» Work to complete: Read the material below and count the lines holding the string "computer". Give that count with nothing added.

---------- The data

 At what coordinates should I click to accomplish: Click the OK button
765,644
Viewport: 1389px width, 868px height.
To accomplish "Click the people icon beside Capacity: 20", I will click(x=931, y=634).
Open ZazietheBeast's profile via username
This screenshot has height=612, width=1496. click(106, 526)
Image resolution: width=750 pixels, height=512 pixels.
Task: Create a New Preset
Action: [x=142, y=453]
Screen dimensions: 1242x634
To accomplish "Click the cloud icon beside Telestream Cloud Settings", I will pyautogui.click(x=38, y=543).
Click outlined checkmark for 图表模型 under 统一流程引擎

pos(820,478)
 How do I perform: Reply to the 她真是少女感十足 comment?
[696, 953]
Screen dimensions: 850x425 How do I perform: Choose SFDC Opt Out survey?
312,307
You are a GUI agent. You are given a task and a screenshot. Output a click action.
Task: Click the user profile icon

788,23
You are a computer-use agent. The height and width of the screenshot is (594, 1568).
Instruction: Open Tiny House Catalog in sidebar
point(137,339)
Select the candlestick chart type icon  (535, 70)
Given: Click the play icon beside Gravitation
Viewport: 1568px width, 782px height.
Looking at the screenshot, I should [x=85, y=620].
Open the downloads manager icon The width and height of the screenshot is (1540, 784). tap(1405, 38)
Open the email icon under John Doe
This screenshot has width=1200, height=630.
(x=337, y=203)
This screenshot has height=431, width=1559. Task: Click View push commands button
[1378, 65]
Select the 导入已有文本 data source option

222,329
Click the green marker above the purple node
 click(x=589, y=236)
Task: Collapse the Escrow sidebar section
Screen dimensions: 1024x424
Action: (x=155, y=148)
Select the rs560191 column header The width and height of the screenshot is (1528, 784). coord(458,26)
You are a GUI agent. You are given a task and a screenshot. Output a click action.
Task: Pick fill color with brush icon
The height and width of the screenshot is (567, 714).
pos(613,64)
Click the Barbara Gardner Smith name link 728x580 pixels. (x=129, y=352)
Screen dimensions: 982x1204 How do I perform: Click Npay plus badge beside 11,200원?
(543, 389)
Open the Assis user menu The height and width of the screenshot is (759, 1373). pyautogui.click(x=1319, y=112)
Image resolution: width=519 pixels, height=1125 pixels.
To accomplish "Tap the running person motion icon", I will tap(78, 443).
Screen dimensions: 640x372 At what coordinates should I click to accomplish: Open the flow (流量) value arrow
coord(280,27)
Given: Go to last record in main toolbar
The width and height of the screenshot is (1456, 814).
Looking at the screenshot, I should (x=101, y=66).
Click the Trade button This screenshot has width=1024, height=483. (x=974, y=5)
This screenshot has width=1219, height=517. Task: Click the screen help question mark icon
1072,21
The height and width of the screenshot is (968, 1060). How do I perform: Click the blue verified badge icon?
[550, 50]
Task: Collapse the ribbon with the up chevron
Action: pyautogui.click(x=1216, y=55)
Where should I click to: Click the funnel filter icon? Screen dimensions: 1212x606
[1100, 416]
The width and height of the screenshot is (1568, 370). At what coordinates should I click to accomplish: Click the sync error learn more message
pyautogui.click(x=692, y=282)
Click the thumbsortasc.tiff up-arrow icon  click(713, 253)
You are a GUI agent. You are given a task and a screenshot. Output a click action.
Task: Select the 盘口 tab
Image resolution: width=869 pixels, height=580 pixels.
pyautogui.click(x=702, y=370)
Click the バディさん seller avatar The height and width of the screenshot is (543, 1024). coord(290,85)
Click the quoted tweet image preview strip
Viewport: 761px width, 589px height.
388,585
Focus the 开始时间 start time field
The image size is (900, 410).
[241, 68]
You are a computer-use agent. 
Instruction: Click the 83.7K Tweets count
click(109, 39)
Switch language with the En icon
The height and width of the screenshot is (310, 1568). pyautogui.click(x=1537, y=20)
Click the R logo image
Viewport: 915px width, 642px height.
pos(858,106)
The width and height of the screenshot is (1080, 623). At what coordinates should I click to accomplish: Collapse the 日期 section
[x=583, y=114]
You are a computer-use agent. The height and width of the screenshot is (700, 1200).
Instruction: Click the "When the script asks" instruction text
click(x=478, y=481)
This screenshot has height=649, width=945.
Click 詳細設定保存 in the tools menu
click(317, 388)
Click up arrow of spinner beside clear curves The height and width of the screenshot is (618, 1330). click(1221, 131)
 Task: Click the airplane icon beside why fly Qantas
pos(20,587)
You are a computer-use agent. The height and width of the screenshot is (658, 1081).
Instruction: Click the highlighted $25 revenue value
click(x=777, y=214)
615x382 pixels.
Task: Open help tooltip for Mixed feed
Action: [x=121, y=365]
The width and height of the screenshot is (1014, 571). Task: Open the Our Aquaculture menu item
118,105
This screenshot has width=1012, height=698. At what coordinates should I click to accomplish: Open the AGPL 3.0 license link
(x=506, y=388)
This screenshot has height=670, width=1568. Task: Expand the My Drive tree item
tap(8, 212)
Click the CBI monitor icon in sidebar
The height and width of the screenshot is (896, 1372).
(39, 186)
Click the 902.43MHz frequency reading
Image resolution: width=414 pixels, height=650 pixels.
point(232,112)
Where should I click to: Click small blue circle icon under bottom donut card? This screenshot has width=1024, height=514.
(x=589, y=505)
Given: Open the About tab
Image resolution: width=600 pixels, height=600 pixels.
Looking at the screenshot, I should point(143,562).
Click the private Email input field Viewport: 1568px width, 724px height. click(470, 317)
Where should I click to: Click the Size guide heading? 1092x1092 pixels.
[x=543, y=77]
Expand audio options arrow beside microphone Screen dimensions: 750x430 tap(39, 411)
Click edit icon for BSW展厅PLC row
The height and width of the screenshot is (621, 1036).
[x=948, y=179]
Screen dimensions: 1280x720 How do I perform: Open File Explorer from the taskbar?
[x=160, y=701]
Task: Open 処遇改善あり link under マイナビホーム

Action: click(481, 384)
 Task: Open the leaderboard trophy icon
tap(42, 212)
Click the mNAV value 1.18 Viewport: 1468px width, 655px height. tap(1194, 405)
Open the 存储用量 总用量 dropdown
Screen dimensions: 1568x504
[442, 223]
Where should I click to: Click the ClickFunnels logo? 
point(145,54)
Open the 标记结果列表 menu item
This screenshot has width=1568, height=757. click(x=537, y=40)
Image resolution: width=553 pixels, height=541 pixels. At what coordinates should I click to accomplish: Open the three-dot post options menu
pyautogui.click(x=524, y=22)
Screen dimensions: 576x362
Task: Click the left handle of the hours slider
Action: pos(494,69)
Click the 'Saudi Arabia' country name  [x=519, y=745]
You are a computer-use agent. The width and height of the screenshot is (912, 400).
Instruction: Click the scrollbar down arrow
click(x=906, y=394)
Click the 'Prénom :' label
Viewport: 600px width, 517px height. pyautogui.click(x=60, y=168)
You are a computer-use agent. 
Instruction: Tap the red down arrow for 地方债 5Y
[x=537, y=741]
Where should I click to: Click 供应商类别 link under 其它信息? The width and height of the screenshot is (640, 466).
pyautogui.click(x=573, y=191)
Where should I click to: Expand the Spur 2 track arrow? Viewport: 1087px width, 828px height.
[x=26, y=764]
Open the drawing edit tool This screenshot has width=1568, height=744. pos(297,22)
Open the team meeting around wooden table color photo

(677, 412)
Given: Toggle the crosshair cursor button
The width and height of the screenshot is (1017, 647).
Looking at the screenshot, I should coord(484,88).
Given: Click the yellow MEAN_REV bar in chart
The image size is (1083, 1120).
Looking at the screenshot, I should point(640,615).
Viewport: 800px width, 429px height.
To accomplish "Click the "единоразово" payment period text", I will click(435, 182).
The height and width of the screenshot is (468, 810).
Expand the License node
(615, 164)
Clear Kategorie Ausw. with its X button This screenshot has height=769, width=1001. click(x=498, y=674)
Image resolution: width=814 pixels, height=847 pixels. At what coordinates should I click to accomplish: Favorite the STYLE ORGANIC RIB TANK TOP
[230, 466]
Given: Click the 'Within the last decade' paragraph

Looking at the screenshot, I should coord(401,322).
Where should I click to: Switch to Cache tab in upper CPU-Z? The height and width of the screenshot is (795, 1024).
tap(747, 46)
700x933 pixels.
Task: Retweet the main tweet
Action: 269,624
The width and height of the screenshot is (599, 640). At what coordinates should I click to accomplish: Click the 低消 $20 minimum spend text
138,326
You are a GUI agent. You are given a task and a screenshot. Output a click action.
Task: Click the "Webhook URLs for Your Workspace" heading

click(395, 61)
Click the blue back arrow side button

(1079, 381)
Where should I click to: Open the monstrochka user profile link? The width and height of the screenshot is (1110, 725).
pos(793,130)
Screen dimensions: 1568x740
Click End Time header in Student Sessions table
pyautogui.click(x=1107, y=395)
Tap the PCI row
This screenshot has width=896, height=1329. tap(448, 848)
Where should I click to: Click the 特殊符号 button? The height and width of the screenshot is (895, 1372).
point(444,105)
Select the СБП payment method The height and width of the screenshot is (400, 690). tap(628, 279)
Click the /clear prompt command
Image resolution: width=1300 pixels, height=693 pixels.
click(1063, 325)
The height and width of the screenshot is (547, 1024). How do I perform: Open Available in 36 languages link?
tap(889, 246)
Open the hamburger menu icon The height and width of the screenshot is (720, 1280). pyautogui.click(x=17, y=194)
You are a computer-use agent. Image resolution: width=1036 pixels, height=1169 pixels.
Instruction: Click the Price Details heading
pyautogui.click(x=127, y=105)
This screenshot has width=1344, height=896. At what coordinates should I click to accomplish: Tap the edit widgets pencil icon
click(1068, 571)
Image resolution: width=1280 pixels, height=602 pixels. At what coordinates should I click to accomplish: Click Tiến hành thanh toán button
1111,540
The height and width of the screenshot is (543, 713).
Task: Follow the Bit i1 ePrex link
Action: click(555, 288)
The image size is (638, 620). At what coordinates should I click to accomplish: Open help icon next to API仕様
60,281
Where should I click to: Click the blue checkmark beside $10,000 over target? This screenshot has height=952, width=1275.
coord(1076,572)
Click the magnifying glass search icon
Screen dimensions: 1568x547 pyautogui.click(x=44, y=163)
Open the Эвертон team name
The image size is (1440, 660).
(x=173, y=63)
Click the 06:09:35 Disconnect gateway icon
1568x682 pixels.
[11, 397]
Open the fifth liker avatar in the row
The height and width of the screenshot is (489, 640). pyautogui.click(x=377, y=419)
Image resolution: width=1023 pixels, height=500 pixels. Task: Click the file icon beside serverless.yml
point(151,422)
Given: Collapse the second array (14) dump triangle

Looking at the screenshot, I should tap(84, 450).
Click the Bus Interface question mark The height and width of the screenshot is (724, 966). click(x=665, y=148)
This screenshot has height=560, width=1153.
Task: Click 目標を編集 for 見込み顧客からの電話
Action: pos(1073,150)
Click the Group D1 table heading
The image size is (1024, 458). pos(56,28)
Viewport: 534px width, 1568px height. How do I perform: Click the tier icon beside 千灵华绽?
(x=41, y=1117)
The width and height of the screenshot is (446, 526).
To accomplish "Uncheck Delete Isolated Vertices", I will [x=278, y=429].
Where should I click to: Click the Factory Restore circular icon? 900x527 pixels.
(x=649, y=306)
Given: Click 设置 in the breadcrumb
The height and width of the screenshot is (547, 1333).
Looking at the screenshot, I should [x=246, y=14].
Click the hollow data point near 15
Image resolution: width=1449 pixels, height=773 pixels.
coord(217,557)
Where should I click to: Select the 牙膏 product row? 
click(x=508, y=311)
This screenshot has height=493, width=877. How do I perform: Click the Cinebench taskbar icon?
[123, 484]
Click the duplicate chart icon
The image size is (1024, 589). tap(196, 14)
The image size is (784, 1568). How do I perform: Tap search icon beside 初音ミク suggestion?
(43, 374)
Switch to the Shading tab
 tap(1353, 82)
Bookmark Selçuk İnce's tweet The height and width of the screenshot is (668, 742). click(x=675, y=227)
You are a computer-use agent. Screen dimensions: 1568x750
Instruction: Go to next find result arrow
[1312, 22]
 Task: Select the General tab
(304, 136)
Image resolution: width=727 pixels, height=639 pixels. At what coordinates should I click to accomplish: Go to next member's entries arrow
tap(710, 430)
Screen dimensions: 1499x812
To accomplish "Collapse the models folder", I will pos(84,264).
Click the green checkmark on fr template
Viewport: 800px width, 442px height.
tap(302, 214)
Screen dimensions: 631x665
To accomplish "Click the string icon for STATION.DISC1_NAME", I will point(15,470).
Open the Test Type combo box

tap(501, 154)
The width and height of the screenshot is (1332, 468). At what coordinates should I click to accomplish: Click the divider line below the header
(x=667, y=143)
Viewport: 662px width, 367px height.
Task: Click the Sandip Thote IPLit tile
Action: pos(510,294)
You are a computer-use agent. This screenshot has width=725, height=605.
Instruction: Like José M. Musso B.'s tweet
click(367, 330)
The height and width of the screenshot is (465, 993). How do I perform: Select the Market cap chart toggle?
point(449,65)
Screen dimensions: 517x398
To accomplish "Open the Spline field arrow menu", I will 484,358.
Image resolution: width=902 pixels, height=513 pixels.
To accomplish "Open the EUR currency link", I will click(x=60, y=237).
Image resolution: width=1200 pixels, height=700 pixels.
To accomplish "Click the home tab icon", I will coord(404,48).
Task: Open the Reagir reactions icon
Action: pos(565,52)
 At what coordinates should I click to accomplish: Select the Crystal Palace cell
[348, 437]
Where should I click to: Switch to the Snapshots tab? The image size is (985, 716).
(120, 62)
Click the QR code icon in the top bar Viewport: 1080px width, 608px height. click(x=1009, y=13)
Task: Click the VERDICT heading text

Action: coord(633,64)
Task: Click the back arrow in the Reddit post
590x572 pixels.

--------------------

» Solution for this problem: 9